> TEXTE FOURNI
###

Est-ce que vous avez arrêté une fourchette du salaire mensuel du prochain entraîneur?
Je crois que cela se négocie, comme tout contrat de travail. Tout dépendra des prétentions de l’autre partie et de ce que moi je serai capable d’offrir. Nous allons discuter pour nous mettre d’accord.
Les expatriés ont des cahiers de charges, pas les locaux…
Je ne peux parler avec précision de ce qui se passe pour les entraîneurs locaux, parce que quand je suis arrivé, j’ai trouvé un entraîneur expatrié. A ma connaissance, chaque fois qu’il a été question d’un entraîneur national, l’on a toujours fait appel à un fonctionnaire. Le ministre de la Jeunesse et des Sports peut décider de mettre un de ses collaborateurs à la disposition d’une équipe nationale, c’est de son droit. C’est compte tenu de cette prérogative qu’on a eu à nommer des entraîneurs nationaux.
Entre autres raisons qui vous ont poussé à limoger Schäfer, vous avez parlé de faute lourde. Il s’agit de quoi précisément ?

###

> DONNÉES SOURCES

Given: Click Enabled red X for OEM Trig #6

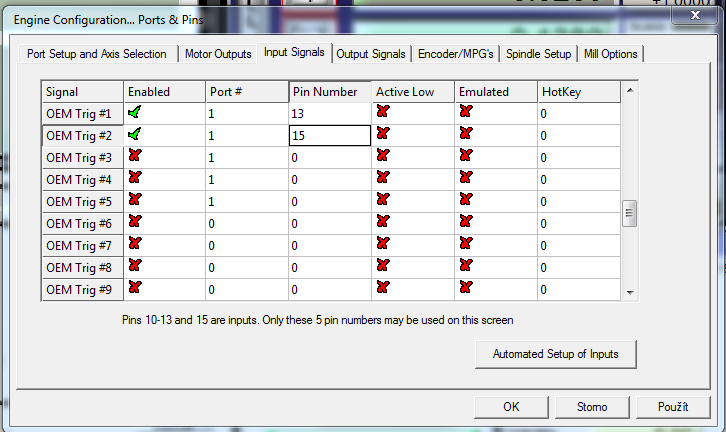Looking at the screenshot, I should tap(135, 222).
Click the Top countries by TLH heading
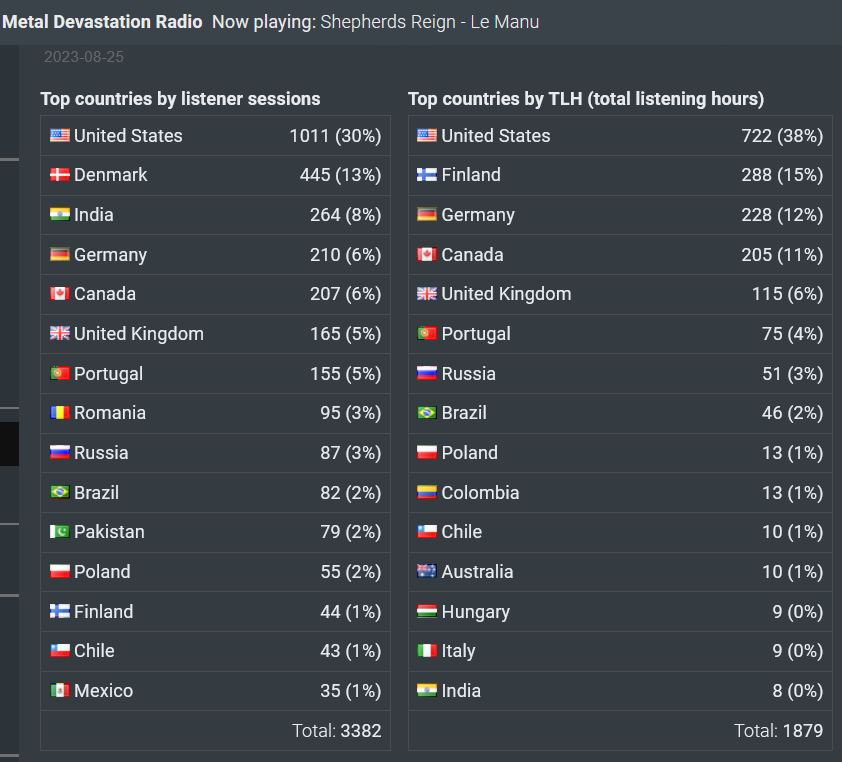This screenshot has width=842, height=762. click(586, 99)
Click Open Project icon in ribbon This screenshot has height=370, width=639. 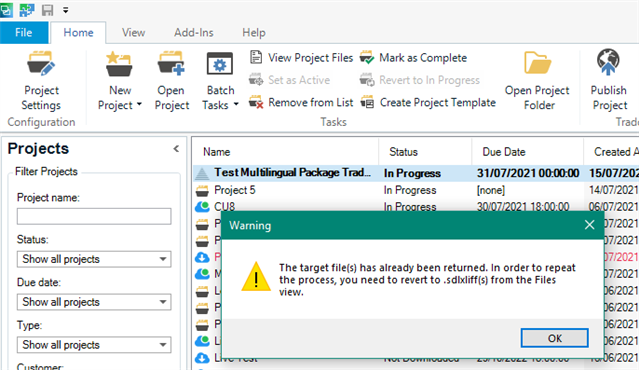click(x=171, y=64)

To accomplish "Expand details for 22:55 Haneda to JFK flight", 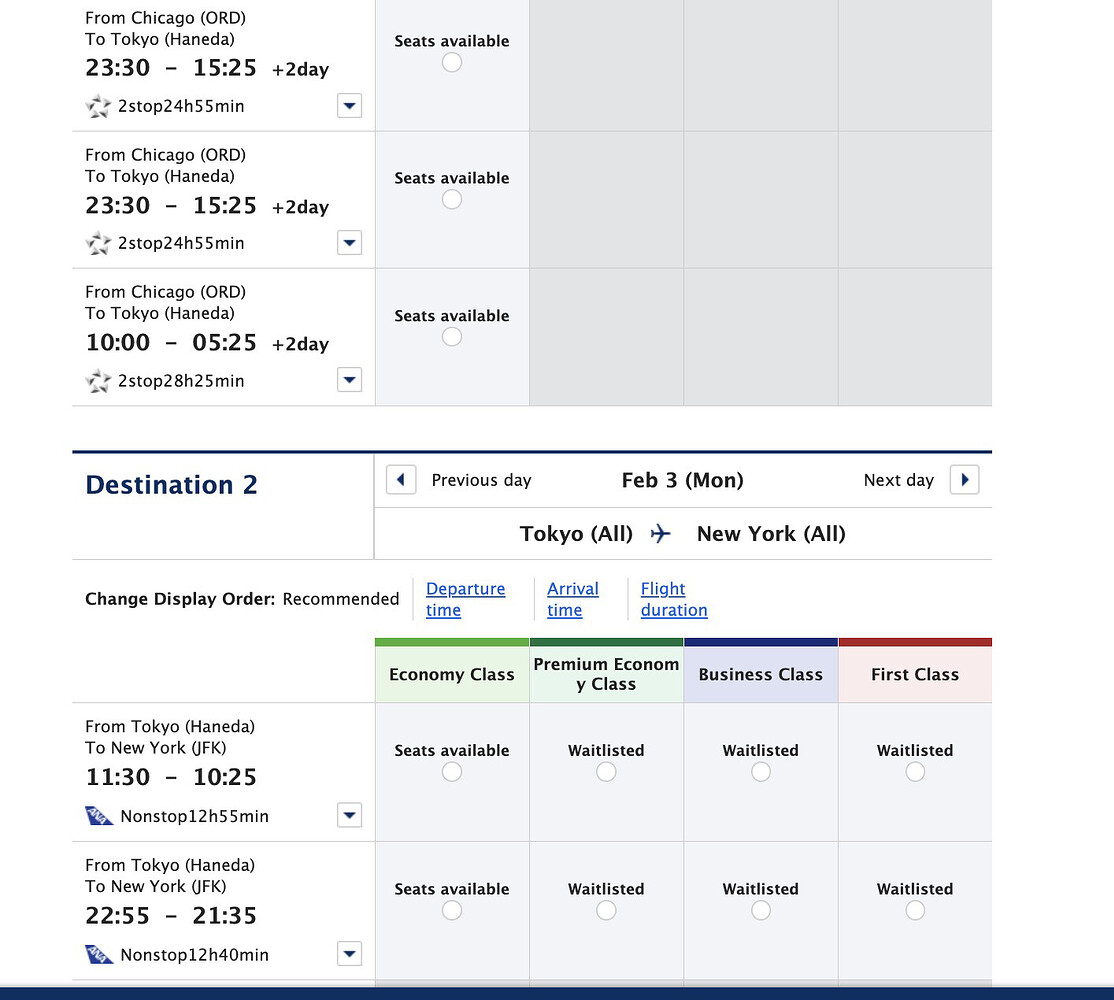I will click(x=349, y=954).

###

> ACTIVITÉ A
Recopiez, dans l'entretien sur l'entraîneur national, tout ce qui va de « Est-ce que vous » jusqu'à « des entraîneurs nationaux. ».
> ACTIVITÉ B
D'après l'entretien sur l'entraîneur national, qui peut mettre un de ses collaborateurs à la disposition d'une équipe nationale ?
> ACTIVITÉ C
Poursuivez l'entretien sur l'entraîneur national à la suite de sa dernière phrase.
Les entrées ci-dessus forment un matériau distinct de l'entretien sur l'entraîneur national.

> RÉPONSE ATTENDUE A
Est-ce que vous avez arrêté une fourchette du salaire mensuel du prochain entraîneur?
Je crois que cela se négocie, comme tout contrat de travail. Tout dépendra des prétentions de l’autre partie et de ce que moi je serai capable d’offrir. Nous allons discuter pour nous mettre d’accord.
Les expatriés ont des cahiers de charges, pas les locaux…
Je ne peux parler avec précision de ce qui se passe pour les entraîneurs locaux, parce que quand je suis arrivé, j’ai trouvé un entraîneur expatrié. A ma connaissance, chaque fois qu’il a été question d’un entraîneur national, l’on a toujours fait appel à un fonctionnaire. Le ministre de la Jeunesse et des Sports peut décider de mettre un de ses collaborateurs à la disposition d’une équipe nationale, c’est de son droit. C’est compte tenu de cette prérogative qu’on a eu à nommer des entraîneurs nationaux.

> RÉPONSE ATTENDUE B
Le ministre de la Jeunesse et des Sports.

> RÉPONSE ATTENDUE C
Il y a la non résidence. Schäfer ne s’est pas du tout occupé de l’équipe A’. Même si cette sélection a un entraîneur, il revenait à Schäfer de faire la prospection. Curieusement, après le match contre l’Allemagne, après qu’il eut été au courant de la décision que j’ai prise, pour la première fois depuis que je suis là, il m’a adressé un rapport du match et il m’a fait tenir un document dans lequel il détaille un programme de travail qui concerne la prospection. Cela veut dire que lui même reconnaît qu’il a manqué à une obligation professionnelle. Même s’il continue par ailleurs d’affirmer qu’il est toujours l’entraîneur des Lions indomptables. Il a fallu que je prenne la décision de le limoger pour que, pour la première fois, j’aie un rapport en bonne et due forme d’un match livré par les Lions. Et pour la première fois, il me dit qu’il va faire la prospection des jeunes footballeurs, qu’il viendra au Cameroun faire une tournée dans toutes les provinces afin de constituer une sélection nationale des moins de 15 ans…
Pourquoi avoir attendu tout ce temps avant de prendre cette décision alors qu’il y avait les mauvais résultats qui s’accumulaient et que M. Schäfer ne résidait pas par ailleurs au Cameroun?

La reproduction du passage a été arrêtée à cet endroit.